Can you render to stencil buffer?

Hello, :chimpanzee_amused:

Basically, I have made a texture

 stencilTex = new Texture2D(camW, camH, Image.Format.Depth24Stencil8);

How can I run a fragment shader that can output to this texture?
I have tried:

depthBuffer = new FrameBuffer(camW, camH, 1);
depthBuffer.addColorTexture(stencilTex);

But this throws an exception for this Texture format.
If I do:

depthBuffer.setDepthTexture(stencilTex);

I assume this binds the stencilTex to be read not written to. In that case it’s no good.

Now a little information about the problem I’m trying to solve. I have a fragment shader that outputs materialIDs per fragment. I’d like to store these ids in stencil buffer. Then for each material, there will be a pass with stencil operation to render the material’s matching fragments.

If there’s no way to render to stencil buffer, I suppose I could render to Texture of type eg. GL_R8UI, and copy its data to the stencilTex with CPU, but I’d like to avoid needless GPU-CPU transfers if possible. Also jme3 does not have Image.Format.R8UI, is there a reason why it doesnt have this type?

Thanks. :chimpanzee_amused:

One year ago, I used stencil buffer for my deferred pipeline.
iirc:

lbuffer.fb.setDepthTexture(gbuffer.depth)
FrameBufferHack.setDepthStencilAttachment(lbuffer.fb)

source: jme3_ext_deferred/Pass4LBuffer.xtend at master · davidB/jme3_ext_deferred · GitHub

AND

FYI, for materialId, I don’t used stencil, but 8bit (alpha of the normal texture in a Gbuffer / MRT).

Thank you for the reply. Btw what does depthBuf.slot = -101 do? is -101 some special number?

Yes I can store matID as alpha, but… Let’s say i got 10 different materials, each processing a fullscreen quad. Yes, I can compare the matID inside the fragment shader and discard, but that has two disadvantages: 1. extra frag shader code, 2. Each material processes every pixel. It’s not using an Early Fragment Test, which I wanted to use by using a stencil.
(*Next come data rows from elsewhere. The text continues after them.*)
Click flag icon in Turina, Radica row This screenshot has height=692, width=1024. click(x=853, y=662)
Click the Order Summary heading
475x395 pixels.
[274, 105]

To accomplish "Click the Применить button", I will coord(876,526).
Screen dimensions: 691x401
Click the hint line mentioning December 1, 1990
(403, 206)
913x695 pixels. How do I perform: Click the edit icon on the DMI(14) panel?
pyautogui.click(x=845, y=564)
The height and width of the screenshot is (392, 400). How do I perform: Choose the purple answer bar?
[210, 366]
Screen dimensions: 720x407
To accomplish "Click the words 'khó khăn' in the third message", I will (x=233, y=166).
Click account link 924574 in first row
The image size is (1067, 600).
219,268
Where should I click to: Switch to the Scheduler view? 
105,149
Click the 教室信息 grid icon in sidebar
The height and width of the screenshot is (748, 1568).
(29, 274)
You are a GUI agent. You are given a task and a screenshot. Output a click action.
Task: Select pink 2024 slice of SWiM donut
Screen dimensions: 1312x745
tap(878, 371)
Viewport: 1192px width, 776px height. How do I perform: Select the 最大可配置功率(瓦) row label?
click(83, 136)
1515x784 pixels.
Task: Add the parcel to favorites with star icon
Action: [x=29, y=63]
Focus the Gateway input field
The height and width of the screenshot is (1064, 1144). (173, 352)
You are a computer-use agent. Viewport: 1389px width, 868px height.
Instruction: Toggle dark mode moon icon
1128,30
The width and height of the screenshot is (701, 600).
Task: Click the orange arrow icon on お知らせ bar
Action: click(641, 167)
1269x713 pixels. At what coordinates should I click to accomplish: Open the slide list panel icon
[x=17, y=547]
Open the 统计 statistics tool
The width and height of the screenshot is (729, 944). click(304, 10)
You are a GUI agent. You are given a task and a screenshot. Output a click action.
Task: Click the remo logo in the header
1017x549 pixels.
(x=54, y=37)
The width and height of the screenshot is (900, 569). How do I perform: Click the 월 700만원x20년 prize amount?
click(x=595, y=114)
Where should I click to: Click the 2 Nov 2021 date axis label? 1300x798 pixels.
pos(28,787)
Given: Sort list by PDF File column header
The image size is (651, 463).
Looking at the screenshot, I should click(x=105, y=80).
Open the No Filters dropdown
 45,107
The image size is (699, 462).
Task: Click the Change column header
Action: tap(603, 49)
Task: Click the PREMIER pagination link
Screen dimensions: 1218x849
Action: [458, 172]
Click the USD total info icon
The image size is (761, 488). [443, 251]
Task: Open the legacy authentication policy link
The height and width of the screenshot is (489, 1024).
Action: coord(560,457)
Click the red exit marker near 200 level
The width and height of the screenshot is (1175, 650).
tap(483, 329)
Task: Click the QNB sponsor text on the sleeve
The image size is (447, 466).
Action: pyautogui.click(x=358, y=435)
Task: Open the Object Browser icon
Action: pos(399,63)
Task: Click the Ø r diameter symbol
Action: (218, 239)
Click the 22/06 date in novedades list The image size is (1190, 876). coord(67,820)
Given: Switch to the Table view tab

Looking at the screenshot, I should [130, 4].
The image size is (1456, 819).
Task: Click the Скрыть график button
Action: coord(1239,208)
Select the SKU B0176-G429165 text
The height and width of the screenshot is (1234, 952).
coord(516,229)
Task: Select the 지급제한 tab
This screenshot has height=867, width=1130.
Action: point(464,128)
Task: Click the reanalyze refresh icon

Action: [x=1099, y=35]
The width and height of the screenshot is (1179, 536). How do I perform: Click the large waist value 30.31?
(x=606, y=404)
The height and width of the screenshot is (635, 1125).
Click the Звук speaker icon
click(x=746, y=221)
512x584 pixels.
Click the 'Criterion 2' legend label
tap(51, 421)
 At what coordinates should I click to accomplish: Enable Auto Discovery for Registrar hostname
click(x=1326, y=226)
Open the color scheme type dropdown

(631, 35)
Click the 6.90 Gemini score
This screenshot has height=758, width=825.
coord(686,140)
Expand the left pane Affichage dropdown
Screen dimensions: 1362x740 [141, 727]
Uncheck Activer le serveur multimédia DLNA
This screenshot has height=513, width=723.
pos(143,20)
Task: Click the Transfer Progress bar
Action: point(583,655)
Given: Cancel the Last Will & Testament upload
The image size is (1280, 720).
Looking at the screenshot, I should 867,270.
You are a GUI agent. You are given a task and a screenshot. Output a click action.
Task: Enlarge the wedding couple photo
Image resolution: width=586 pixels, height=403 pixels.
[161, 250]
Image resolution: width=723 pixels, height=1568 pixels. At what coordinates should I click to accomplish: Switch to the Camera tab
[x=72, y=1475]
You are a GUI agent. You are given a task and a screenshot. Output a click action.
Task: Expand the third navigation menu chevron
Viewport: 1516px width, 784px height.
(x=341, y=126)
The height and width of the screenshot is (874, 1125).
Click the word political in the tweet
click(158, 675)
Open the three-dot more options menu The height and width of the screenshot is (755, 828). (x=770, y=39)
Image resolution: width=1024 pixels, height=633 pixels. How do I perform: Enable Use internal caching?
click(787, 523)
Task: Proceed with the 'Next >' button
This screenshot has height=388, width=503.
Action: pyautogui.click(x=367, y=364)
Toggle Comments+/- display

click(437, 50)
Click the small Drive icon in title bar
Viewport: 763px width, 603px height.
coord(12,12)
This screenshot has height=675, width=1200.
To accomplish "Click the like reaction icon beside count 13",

I think I have found a viable solution, instead of using a stencil, a depth buffer will do. :chimpanzee_amused:
I can add a Image.Format.Depth to a FrameBuffer and write to it with gl_FragDepth = float(m_MatId) / 256.0;

Then when rendering materials I can move the fullscreen quad to or from cam to select which pixels a shader will render. :chimpanzee_amused: This way fragments with other matIds should be tested out by the Depth Test.